Il Castore Lounge di Gressoney, salotto di montagna, è la sesta “creazione” di Marinella Colombo: scappata giovane dall’Italia, dopo la laurea alla Sorbona si è specializzata in gestione di locali

Nel 2003 all'alba del fenomeno lounge, quando i locali-salotto erano poco diffusi perfino nelle metropoli come Londra e a Parigi, Marinella Colombo e Massimo Scheriani decisero di mettere in piedi il loro sesto locale, il Castore Lounge di Gressoney La Trinité. Probabilmente tra i primi salotti etnici d'alta quota, arredato con una profusione di cuscini e morbidi tendaggi, con tinte calde per le pareti e un banco dall'originale forma a onda. Un tentativo, singolare e riuscito, di trasferire dal mare alla montagna le atmosfere mediterranee di Formentera, dove i titolari avevano appena concluso una fortunata esperienza nella ristorazione.

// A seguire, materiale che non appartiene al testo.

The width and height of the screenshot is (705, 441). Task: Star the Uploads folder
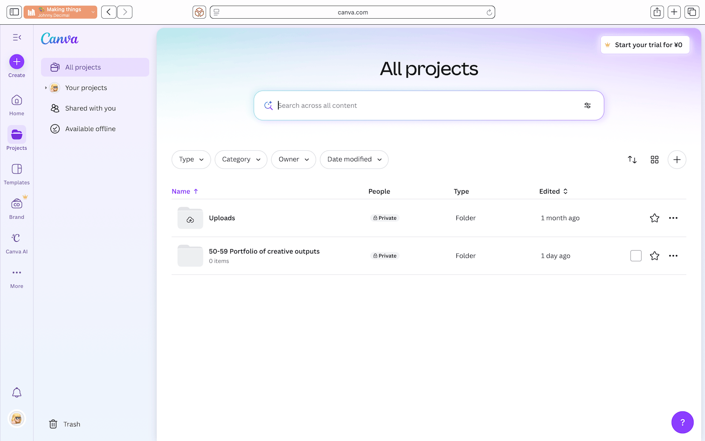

Scelte coraggiose e ripagate
«Ho sempre amato le sfide. A 25 anni con un diploma di perito commerciale in tasca sono partita per Parigi. Dopo la laurea alla Sorbona, ho capito che la cultura era una cosa e il lavoro un'altra. Nel 1981 ho aperto la prima crêperie a Gressoney Saint-Jean, quando ancora il grande turismo non era arrivato. In giro circolavano battute assurde. Del genere “crêpe fa rima con crepa” e si diceva che un locale così non avrebbe mai funzionato. Ho insistito. E mi sono messa a impastare le prime crepê della Valle, preparate con grano saraceno. E alla fine ho vinto la scommessa». Il fiuto di Marinella Colombo l'ha condotta a pensare locali sempre diversi. Anche nella proposta. Nel suo Castore Lounge, la tradizionale formula del locale da doposci, tutta birra e bombardini, è stata messa da parte. Nel suo locale di 100 metri quadrati, frequentato da molti clienti del nord Europa, ha puntato sui cocktail e una carta dei vini non scontata. Quattro comande su cinque sono di cocktail, Mojito in testa, un fatto raro, quasi unico, per un locale di montagna.

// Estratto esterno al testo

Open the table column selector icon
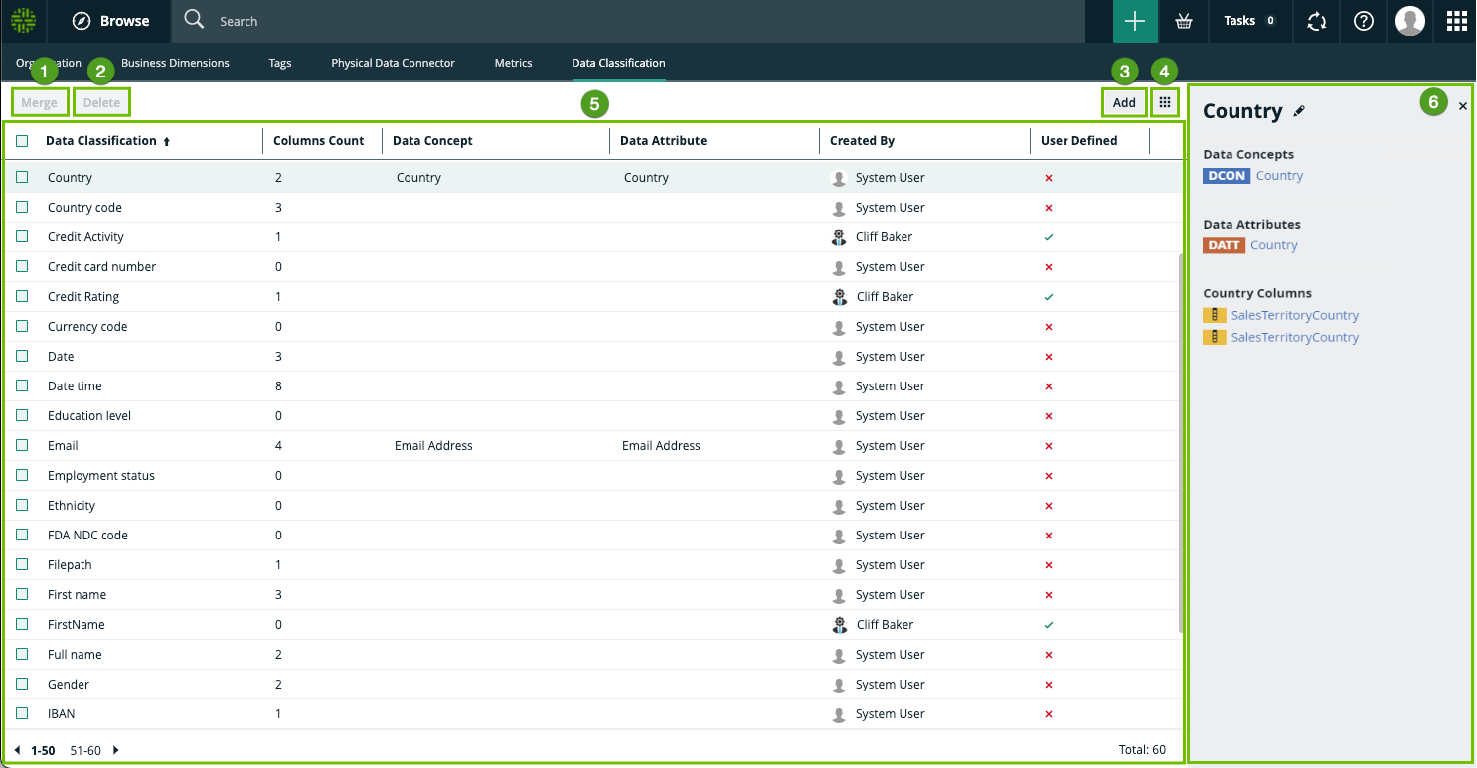(1166, 102)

La nuova specialità della casa
«E poi c'è stata la scoperta del secolo: i fiori di ibisco selvatico. Li abbiamo usati per realizzare cocktail a base di Champagne. E da quel momento abbiamo incrementato le vendite di spumante: da quattro casse siamo passati a 10 alla settimana». I suoi Wild Ibiscus, diciamo “suoi” perché nel frattempo è diventata l'importatrice esclusiva, arrivano direttamente dal caldo outback australiano nella zona del Western Queensland: zucchero di canna, acqua di sorgente e ibischi raccolti all'alba, quando ancora sono chiusi, sono messi in un barattolo e fatti bollire a bagnomaria. Il risultato è un fiore dal sapore dolce, carnoso e croccante, e dal gusto a metà strada tra il lampone e il rabarbaro. Il prodotto viene conservato nello sciroppo di cottura e va a nozze con diverse specialità, liquide e solide: dallo Champagne ai cocktail tropicali come il Mojito. L'ibisco selvatico si sposa col risotto, con i formaggi e dà un tocco esotico anche agli arrosti. E da qualche tempo è diventato il fiore all'occhiello di questo singolare locale, creatura di una singolare imprenditrice.